RECORDS TO USE -
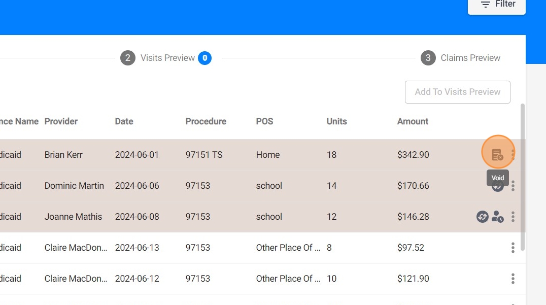Viewport: 546px width, 305px height.
Task: Click the Provider column header
Action: [61, 121]
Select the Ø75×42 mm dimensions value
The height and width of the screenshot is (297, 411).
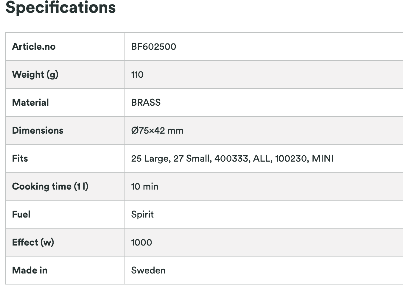click(x=157, y=130)
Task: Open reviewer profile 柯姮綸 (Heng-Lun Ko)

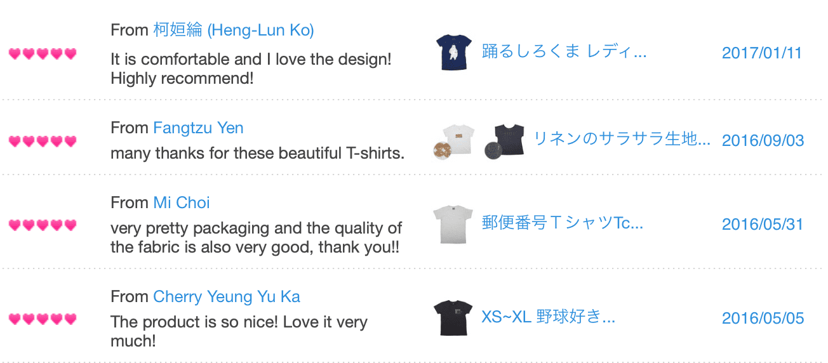Action: point(234,30)
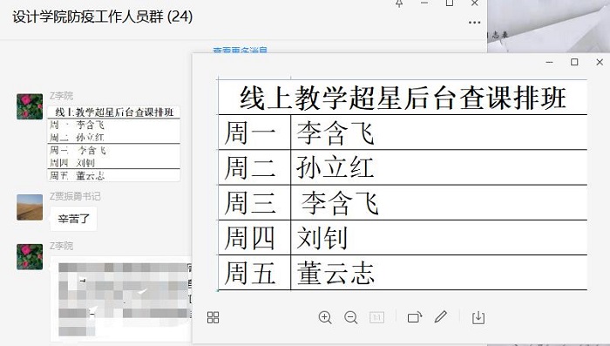
Task: Open the schedule thumbnail in chat
Action: point(113,143)
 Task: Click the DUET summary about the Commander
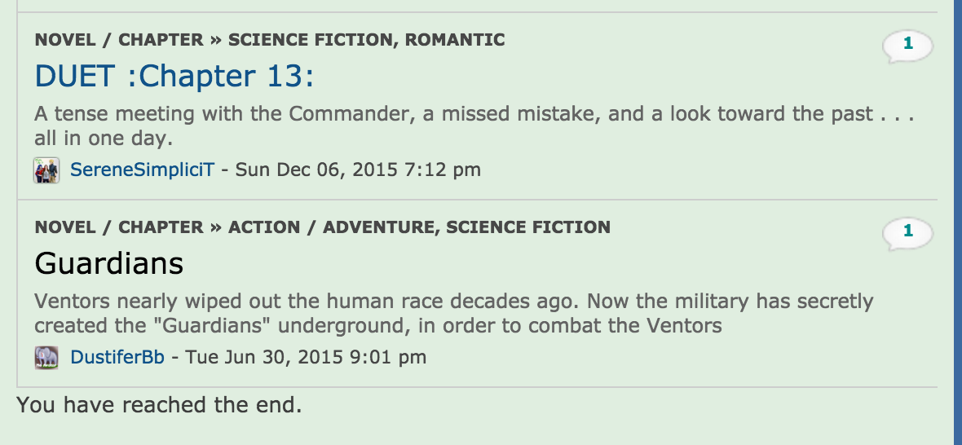[x=474, y=126]
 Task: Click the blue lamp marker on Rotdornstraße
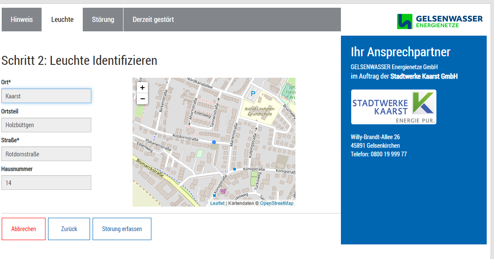(x=214, y=142)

TASK -
The required output is the lines from the one containing "Select the Ø75×42 mm dimensions value" through the end of the records above, reproduced exactly, with no pictures.

ANSWER SECTION -
Select the Ø75×42 mm dimensions value
The height and width of the screenshot is (297, 411).
click(x=157, y=130)
Task: Open reviewer profile 柯姮綸 (Heng-Lun Ko)

Action: point(234,30)
Task: Open the schedule thumbnail in chat
Action: point(113,143)
 Task: Click the DUET summary about the Commander
[x=474, y=126]
 Task: Click the blue lamp marker on Rotdornstraße
(x=214, y=142)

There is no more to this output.